We had a truly wonderful weekend.  Little Man was blessed to have his great-grandparents, Nana, Papa, and Aunt Carrie here to celebrate his birthday.  We even got to see Sean through the magic of Skype.  There were a lot of smiles, much laughing, and some happy tears.  It was a really great way to make some memories.  It was also a great way to make me think about how things have changed;  how I've changed, how Sweet Girl and Little Man have changed, how our lives have changed ultimately, and what made the difference in between then and now.

Little Man is cruising.  He is breaking hearts right and left and he isn't sorry about that.  He started out (relatively) tiny and has grown into a hamburger-eating, big-smile-flashing, belly laughing toddler.  I'm loving watching him grow and explore.  Um, well not necessarily loving the exploring of the dog's bowls but you get the picture.  I often joke with Nana that she is welcome to take him home with her.  And I think she would if she thought I really needed the break, but to be honest I'm really just joking because he is funny.  He chases Oreo like they're longtime battle buddies which I'm pretty sure is giving Oreo PTSD.  It's fabulous.  For Little Man, time, nourishment, and love have made the difference between being a helpless infant and an actual small person.

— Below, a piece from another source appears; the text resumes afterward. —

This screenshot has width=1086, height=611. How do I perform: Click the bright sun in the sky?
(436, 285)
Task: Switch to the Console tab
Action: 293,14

Sweet Girl is opening up.  She and I actually have been battle buddies for awhile, so our bond was already pretty secure.  But this past weekend she sat on Aunt Carrie's lap, and when Aunt Carrie told Sweet Girl she had missed her Sweet Girl busted out "I missed you too, Carrie."  I was across the room and very close to crying.  Sweet Girl has loved her family but has never been able/comfortable enough to express that.  I know her aunts, uncle, grandparents and great-grandparents understand that, but I also know they're (almost) as happy as I am that she is starting to express her feelings now.  She cuddled right up to her great-grandparents on the couch and was a general nuisance to Papa as she constantly demanded tickles, "jumps" and taught him how to really play Angry Birds on his iPad.

Then, she told her dad that she missed him when she saw him on Skype.  I was right next to her and couldn't stop myself from crying. It's possible that she was scripting from a tv show.  It's also quite possible I couldn't care less.  She understood what was being discussed and provided an appropriate emotional response.  That's big progress.  Sweet Girl's been walking around the house the past couple of days saying "Nana and Papa go home."  She misses them (probably because her mother is terribly mean but that's neither here nor there).  I would be sad about that if her awareness and expression of feelings didn't make me so happy.  For Sweet Girl, a diet, some supplements, pre-school, a change in geography, and a lot of hard work on her part have made the difference between an anxiety-riddled toddler and an emergent social creature. 

So we had a great weekend and while I was thinking of all of this, my mind kept thinking of some children in Sweet Girl's old school  class.  Mrs. Sara had told me about their field trip and how these kids had seemed to have a big appetite.  She told me some other things (nothing that would get her in trouble with privacy or about their educational roadblocks - I don't even know their names and couldn't pick them out of a line-up which I pray I never have to do) which led me to believe these kids don't go home to much in the way of nourishment.  My bleeding heart began to bleed a little harder and the former educator in me mentally reviewed Maslow's Hierarchy of Needs approximately a million times.  The basic premise is that to reach the highest actualization (problem-solving etc.) one first has to fulfil certain needs.  Physiological needs, like food, water and sleep, are at the very bottom and until those needs are met it will be very difficult to move up the hierarchy.  Which makes sense to me; it's difficult to concentrate on ancient Rome - or even pre-school centers -when you're worried about whether or not you'll get to eat that day. 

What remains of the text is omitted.